1874年4月、兄王シケオン・ナムゲルの死により、王位を継承した[1]。
父の代に結ばれた1861年条約の締結により、シッキム王国は国権を奪われていたが、宗主国チベットはイギリスの帝国主義を嫌っていた[2]。チベットはこの条約を無視し、1887年にジェレプ・ラ峠を越えてシッキム領内で要塞を建設し、兵を送り込んだ[2]。
イギリスはトゥトブにチベットの要塞建設の抗議を行ったが、トゥトブはチベット、清朝の力を背景にこれを拒否した[2]。イギリスは要塞のチベット軍を撃退したのち、チュンビ峡谷を占拠した[2]。

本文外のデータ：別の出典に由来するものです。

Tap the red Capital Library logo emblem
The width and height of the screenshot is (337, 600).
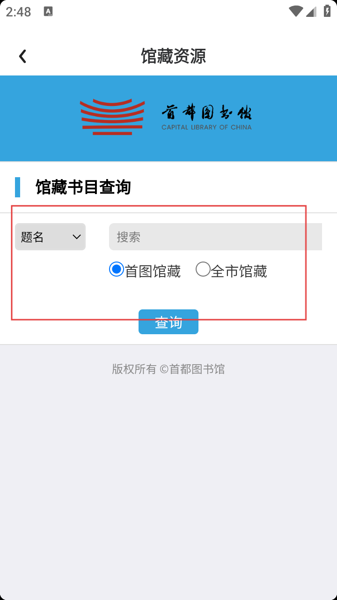tap(112, 117)
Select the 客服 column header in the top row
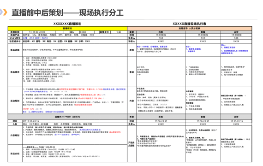Viewport: 263px width, 166px height. (203, 32)
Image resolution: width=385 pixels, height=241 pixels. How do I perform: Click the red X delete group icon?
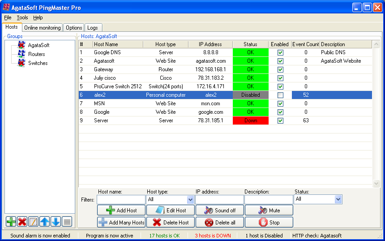(22, 221)

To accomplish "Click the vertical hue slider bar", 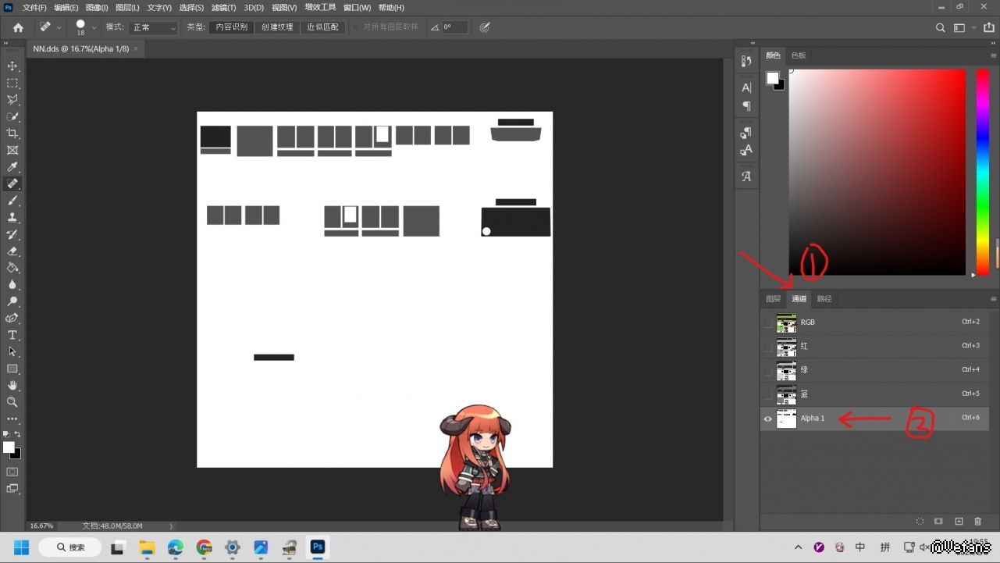I will 983,172.
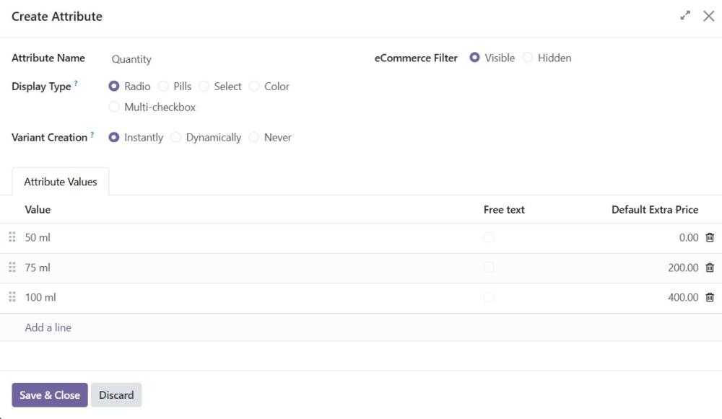Set eCommerce Filter to Hidden
The image size is (722, 419).
click(x=529, y=58)
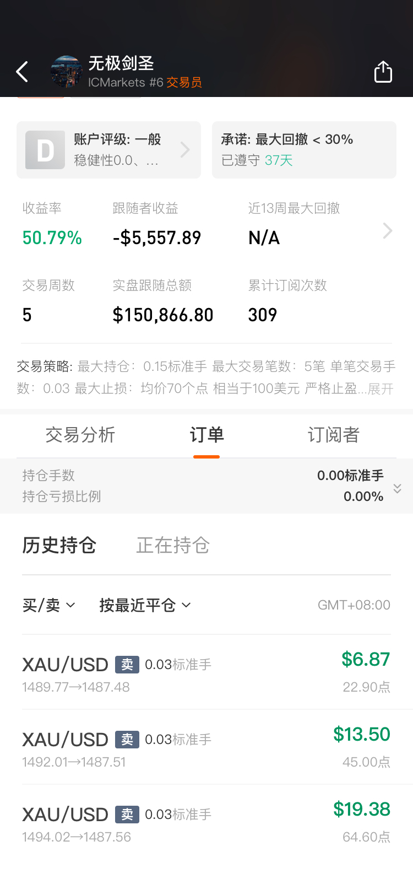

清朝は事態を重く見て、イギリスとの会談を重ねた結果、1890年に両国の間にチベット及びシッキムに関するイギリス・清国協定が締結された[2]。この協定でチベットとシッキムの国境が定められ(この国境は現在に至るまで変わらない)、イギリスはシッキムの内政、外政を握り、その保護国であることも確認された[2]。
イギリスは行政官クロード・ホワイトをシキッム担当として派遣し、ガントクに駐在して行政を担当した[2]。彼はシッキムの経済基盤たる農業を開発させるため、ネパール王国から大量の移民を移住させて、農地を開拓させた[2]。その結果、ネパール人が急増、シッキムの人口の大多数を占めるようになり[2]、ひいてはこれが王国滅亡の要因の一つとなった。
一方、トゥトブはカリンポンに移され、王権を剥奪されていた[2]。彼はチベットへ亡命を図ったが、イギリスに逮捕、監禁された。その際、首都はトゥムロンから行政官が駐在するガントクに移された[2]。
チベットはイギリス・清国協定の当事者でありながら無視されたため、北シッキムのギャオガンに軍事基地を建設した[2]。イギリスはチベットとの対決を決意し、1902年に出兵して撃退すると、翌年にはイギリスのチベット遠征が行われ、ラサを占領した。その後、ネパールの首相チャンドラ・シャムシェル・ジャンガ・バハドゥル・ラナの仲介で、シッキム経由の交易中心地が2ヶ所開かれ、イギリスのチベットとの交易の目的は果たされた[3]。
1914年2月11日、トゥトブはイギリスの監視下のもとガントクで死亡し[3]、息子のシケオン・トゥルク・ナムゲルが王位を継承した[1]。
脚注
参考文献
- 小谷汪之『世界歴史大系 南アジア史2―中世・近世―』山川出版社、2007年。